Let’s see some more examples from web images and hand-drawn.

Inpainting

We are gonna use diffusion model to inpaint a masked part of the image. Specifically, we force $x_t$ to have have the same pixel as $x_{orig}$ where binary mask $m$ is 0. Specifically, $x_t \leftarrow mx_t + (1-m)\text{forward}(x_{\text{orig}}, t)$ .

Text-Conditioned Image-to-Image

For previous results, we’ve been using prompt of “a high quality photo”. Now we want to try a different prompt, for example, “a rocket ship”. The images would gradually look like our original photo, but also look like our prompt.

Visual Anagrams

Here we want to create the optical illusions with diffusion models, we will create an image that looks like "an oil painting of an old man", but when flipped upside down will reveal "an oil painting of people around a campfire". For second pair, we use prompt “an oil painting of a snowy mountain village” and “a photo of a man”. For the third pair, we use prompt “a photo of the Amalfi coast” and “a photo of a dog”. The algorithm we use is $\epsilon_1 = \text{UNet}(x_t, t, p_1)$ , $\epsilon_2 = \text{flip}(\text{UNet}(\text{flip}(x_t), t, p_2))$ , and $\epsilon = \frac{\epsilon_1 + \epsilon_2}{2}$ .

Hybrid Images

Similar to above, we will now build a hybrid images combining low frequencies from one noise estimate with high frequencies of another, and thus creating images that share features from both prompt. We use algorithm $\epsilon = f_{\text{lowpass}}(\epsilon_1) + f_{\text{highpass}}(\epsilon_2)$ where $\epsilon_1 = \text{UNet}(x_t, t, p_1)$ and $\epsilon_2 = \text{UNet}(x_t, t, p_2)$ .
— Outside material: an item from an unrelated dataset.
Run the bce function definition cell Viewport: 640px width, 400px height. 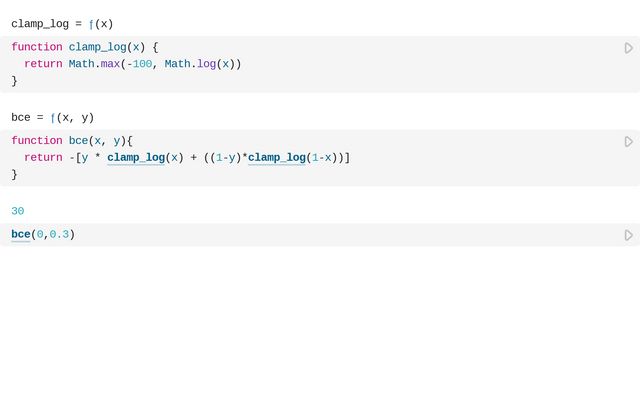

First image uses “a lithograph of a skull” and “a lithograph of waterfalls”. Second image uses “a rocket ship” and “a photo of a dog”. Third image uses “an oil painting of an old man” and “an oil painting of people around a campfire.”

Part B: Diffusion Models from Scratch

Train a Denoiser using UNet

We will train a denoiser to denoise noisy image $z$ with $\sigma=0.5$ applied to a clean image $x$ . We will be using the MNIST dataset. We will first train an Unconditional UNet according to the following structure.

Let’s first see what noisy images look like at different noise level.

To train the denoiser, we generate training data pairs $(z, x)$ where each $x$ is a clean MNST digit, and we construct a noisy version $z$ through $z = x + \sigma\epsilon, \ \epsilon \sim \mathcal{N}(0,1)$ . We will train our denoising with the following loss function $\mathcal{L} = \mathbb{E}_{z,x} \|D_\theta(z)-x\|^2$

Let’s see how our denoiser does after 1st and 5th epoch of training.

It does seems like 5 epochs later the denoiser perform much better. Since we were using a standard $\sigma=0.5$ same as training, let’s see how they perform at other noise levels.

Train a Diffusion Model with Adding Time Conditioning

Now, we are ready for diffusion. We w3ill train a UNet model that can iteratively denoise an image. We will first change our loss function to $\mathcal{L} = \mathbb{E}{z,x} \|\epsilon_\theta(z)- \epsilon\|^2$ . Since we want to conditioned on time $t$ , this function eventually become $\mathcal{L} = \mathbb{E}{z,x} \|\epsilon_\theta(x_t,t)- \epsilon\|^2$ . That is, to denoise $x_t$ , we could apply our UNet $\epsilon_\theta$ on $x_t$ and get the noise $\epsilon$ at each timestep $t$ . Specifically, we will inject a value $t$ and our denoiser would be conditioned on it.

We will use the following algorithm to train and get a loss curve.

Now let’s use our trained denoiser diffusion model to sample some images using the following algorithm starting from random noise. Let’s also compare performance after 5 or 20 epochs of training.

Class-Conditioned

Now, after adding condition on a timestep t to generate better result iteratively, we can also condition denoising on class to better guide the generation process. Now instead of generating through $\epsilon_\theta(x,t)$ we would use $\epsilon_\theta(x,t,c)$ . We would use the algorithm below to train the process from random noise to our desired class though guided one-hot vector $c$ .

The sampling process is pretty much the same as time-conditioned generation, except that we need to use classifier-free guidance with $\gamma=5$ . Let’s generate some digits!

The model after 20 epochs of training indeed shows better shape for generated digits, but the 5 epoch checkpoint seems acceptable as well.